▶ _Data extracts_
########

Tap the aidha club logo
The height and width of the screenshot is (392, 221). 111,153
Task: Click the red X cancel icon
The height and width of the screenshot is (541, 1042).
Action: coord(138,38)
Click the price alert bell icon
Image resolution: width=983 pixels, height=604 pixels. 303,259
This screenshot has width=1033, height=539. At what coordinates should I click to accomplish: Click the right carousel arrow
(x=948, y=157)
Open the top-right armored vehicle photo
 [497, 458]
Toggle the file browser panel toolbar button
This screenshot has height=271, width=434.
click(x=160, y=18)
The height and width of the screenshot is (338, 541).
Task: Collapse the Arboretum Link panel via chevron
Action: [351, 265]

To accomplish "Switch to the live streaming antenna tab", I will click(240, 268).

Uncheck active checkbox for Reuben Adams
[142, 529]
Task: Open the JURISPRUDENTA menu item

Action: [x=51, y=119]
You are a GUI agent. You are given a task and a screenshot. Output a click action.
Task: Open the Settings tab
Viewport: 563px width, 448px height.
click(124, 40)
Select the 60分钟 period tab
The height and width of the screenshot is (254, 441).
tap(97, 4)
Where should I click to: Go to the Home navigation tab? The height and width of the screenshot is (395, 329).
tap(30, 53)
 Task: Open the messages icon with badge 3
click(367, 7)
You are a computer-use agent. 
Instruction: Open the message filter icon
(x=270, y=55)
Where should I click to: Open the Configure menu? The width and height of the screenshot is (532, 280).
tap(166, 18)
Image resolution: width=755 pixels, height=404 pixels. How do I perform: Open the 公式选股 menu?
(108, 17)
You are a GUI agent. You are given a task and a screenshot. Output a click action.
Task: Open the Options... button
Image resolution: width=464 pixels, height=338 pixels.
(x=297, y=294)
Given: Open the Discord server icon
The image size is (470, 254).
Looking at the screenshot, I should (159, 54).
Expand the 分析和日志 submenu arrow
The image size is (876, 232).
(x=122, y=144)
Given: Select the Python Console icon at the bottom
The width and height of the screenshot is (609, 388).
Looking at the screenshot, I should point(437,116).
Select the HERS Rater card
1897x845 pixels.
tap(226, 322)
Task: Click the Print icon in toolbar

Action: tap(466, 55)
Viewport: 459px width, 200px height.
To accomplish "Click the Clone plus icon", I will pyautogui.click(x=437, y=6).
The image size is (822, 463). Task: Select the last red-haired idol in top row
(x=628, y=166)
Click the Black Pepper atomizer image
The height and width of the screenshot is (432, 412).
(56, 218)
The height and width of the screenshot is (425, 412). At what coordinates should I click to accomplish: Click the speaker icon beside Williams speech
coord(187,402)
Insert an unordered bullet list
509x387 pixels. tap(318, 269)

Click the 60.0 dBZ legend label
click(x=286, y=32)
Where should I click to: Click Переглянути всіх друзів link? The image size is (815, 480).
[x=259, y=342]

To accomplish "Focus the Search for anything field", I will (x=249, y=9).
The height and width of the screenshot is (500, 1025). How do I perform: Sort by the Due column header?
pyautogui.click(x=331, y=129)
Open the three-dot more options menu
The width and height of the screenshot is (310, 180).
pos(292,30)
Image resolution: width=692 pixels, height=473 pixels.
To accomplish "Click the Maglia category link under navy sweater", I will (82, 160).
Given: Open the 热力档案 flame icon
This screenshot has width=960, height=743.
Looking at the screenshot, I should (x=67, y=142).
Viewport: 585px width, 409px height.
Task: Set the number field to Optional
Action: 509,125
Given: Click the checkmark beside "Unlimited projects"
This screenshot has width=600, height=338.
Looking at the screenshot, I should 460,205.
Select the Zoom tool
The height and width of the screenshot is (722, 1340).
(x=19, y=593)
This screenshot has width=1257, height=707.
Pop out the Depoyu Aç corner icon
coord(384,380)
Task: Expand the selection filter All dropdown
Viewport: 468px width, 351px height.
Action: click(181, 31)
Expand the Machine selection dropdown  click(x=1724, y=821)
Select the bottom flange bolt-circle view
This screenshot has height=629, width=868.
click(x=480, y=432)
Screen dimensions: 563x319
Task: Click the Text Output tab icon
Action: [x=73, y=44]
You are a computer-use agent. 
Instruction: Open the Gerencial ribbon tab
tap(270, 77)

########

▶ _Task prompt_
With nothing added or dropped, write out every entry.

▶ _Response to this task_
Tap the aidha club logo
The height and width of the screenshot is (392, 221). 111,153
Task: Click the red X cancel icon
The height and width of the screenshot is (541, 1042).
Action: coord(138,38)
Click the price alert bell icon
Image resolution: width=983 pixels, height=604 pixels. 303,259
This screenshot has width=1033, height=539. At what coordinates should I click to accomplish: Click the right carousel arrow
(x=948, y=157)
Open the top-right armored vehicle photo
 [497, 458]
Toggle the file browser panel toolbar button
This screenshot has height=271, width=434.
click(x=160, y=18)
The height and width of the screenshot is (338, 541).
Task: Collapse the Arboretum Link panel via chevron
Action: [351, 265]

To accomplish "Switch to the live streaming antenna tab", I will click(240, 268).

Uncheck active checkbox for Reuben Adams
[142, 529]
Task: Open the JURISPRUDENTA menu item

Action: [x=51, y=119]
You are a GUI agent. You are given a task and a screenshot. Output a click action.
Task: Open the Settings tab
Viewport: 563px width, 448px height.
click(124, 40)
Select the 60分钟 period tab
The height and width of the screenshot is (254, 441).
tap(97, 4)
Where should I click to: Go to the Home navigation tab? The height and width of the screenshot is (395, 329).
tap(30, 53)
 Task: Open the messages icon with badge 3
click(367, 7)
You are a computer-use agent. 
Instruction: Open the message filter icon
(x=270, y=55)
Where should I click to: Open the Configure menu? The width and height of the screenshot is (532, 280).
tap(166, 18)
Image resolution: width=755 pixels, height=404 pixels. How do I perform: Open the 公式选股 menu?
(108, 17)
You are a GUI agent. You are given a task and a screenshot. Output a click action.
Task: Open the Options... button
Image resolution: width=464 pixels, height=338 pixels.
(x=297, y=294)
Given: Open the Discord server icon
The image size is (470, 254).
Looking at the screenshot, I should (159, 54).
Expand the 分析和日志 submenu arrow
The image size is (876, 232).
(x=122, y=144)
Given: Select the Python Console icon at the bottom
The width and height of the screenshot is (609, 388).
Looking at the screenshot, I should point(437,116).
Select the HERS Rater card
1897x845 pixels.
tap(226, 322)
Task: Click the Print icon in toolbar

Action: tap(466, 55)
Viewport: 459px width, 200px height.
To accomplish "Click the Clone plus icon", I will pyautogui.click(x=437, y=6).
The image size is (822, 463). Task: Select the last red-haired idol in top row
(x=628, y=166)
Click the Black Pepper atomizer image
The height and width of the screenshot is (432, 412).
(56, 218)
The height and width of the screenshot is (425, 412). At what coordinates should I click to accomplish: Click the speaker icon beside Williams speech
coord(187,402)
Insert an unordered bullet list
509x387 pixels. tap(318, 269)

Click the 60.0 dBZ legend label
click(x=286, y=32)
Where should I click to: Click Переглянути всіх друзів link? The image size is (815, 480).
[x=259, y=342]

To accomplish "Focus the Search for anything field", I will (x=249, y=9).
The height and width of the screenshot is (500, 1025). How do I perform: Sort by the Due column header?
pyautogui.click(x=331, y=129)
Open the three-dot more options menu
The width and height of the screenshot is (310, 180).
pos(292,30)
Image resolution: width=692 pixels, height=473 pixels.
To accomplish "Click the Maglia category link under navy sweater", I will (82, 160).
Given: Open the 热力档案 flame icon
This screenshot has width=960, height=743.
Looking at the screenshot, I should (x=67, y=142).
Viewport: 585px width, 409px height.
Task: Set the number field to Optional
Action: 509,125
Given: Click the checkmark beside "Unlimited projects"
This screenshot has width=600, height=338.
Looking at the screenshot, I should 460,205.
Select the Zoom tool
The height and width of the screenshot is (722, 1340).
(x=19, y=593)
This screenshot has width=1257, height=707.
Pop out the Depoyu Aç corner icon
coord(384,380)
Task: Expand the selection filter All dropdown
Viewport: 468px width, 351px height.
Action: click(181, 31)
Expand the Machine selection dropdown  click(x=1724, y=821)
Select the bottom flange bolt-circle view
This screenshot has height=629, width=868.
click(x=480, y=432)
Screen dimensions: 563x319
Task: Click the Text Output tab icon
Action: [x=73, y=44]
You are a computer-use agent. 
Instruction: Open the Gerencial ribbon tab
tap(270, 77)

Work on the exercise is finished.